__TASK DESCRIPTION__:
Report each line below that contains the string "agent", copying every such line in full.

__WORKING DATA__:

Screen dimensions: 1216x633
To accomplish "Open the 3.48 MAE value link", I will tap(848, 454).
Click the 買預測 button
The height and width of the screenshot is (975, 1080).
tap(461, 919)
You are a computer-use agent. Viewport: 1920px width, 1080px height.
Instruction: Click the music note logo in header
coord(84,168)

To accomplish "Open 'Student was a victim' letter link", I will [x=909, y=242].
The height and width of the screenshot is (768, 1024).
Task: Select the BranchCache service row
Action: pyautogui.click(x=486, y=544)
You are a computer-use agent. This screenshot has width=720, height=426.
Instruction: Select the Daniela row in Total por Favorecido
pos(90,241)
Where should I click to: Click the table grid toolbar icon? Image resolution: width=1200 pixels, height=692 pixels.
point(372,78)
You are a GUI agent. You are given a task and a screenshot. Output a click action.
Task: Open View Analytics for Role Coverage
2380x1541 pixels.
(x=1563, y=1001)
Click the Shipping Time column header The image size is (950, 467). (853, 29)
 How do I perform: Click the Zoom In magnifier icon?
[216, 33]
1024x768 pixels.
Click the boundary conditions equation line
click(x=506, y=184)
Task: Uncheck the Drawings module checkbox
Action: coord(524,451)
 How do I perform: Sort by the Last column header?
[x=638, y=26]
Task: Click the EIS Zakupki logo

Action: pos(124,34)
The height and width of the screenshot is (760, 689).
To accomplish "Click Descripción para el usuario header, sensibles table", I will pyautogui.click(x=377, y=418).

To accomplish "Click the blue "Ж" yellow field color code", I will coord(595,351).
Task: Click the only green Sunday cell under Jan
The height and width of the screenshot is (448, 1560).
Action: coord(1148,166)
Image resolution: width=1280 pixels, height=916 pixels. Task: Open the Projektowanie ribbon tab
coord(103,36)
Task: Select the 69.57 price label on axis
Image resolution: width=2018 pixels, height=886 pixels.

__ANSWER TO THIS EXERCISE__:
You are a computer-use agent. Viewport: 1920px width, 1080px height.
You are a computer-use agent. This screenshot has width=720, height=426.
You are a GUI agent. You are given a task and a screenshot. Output a click action.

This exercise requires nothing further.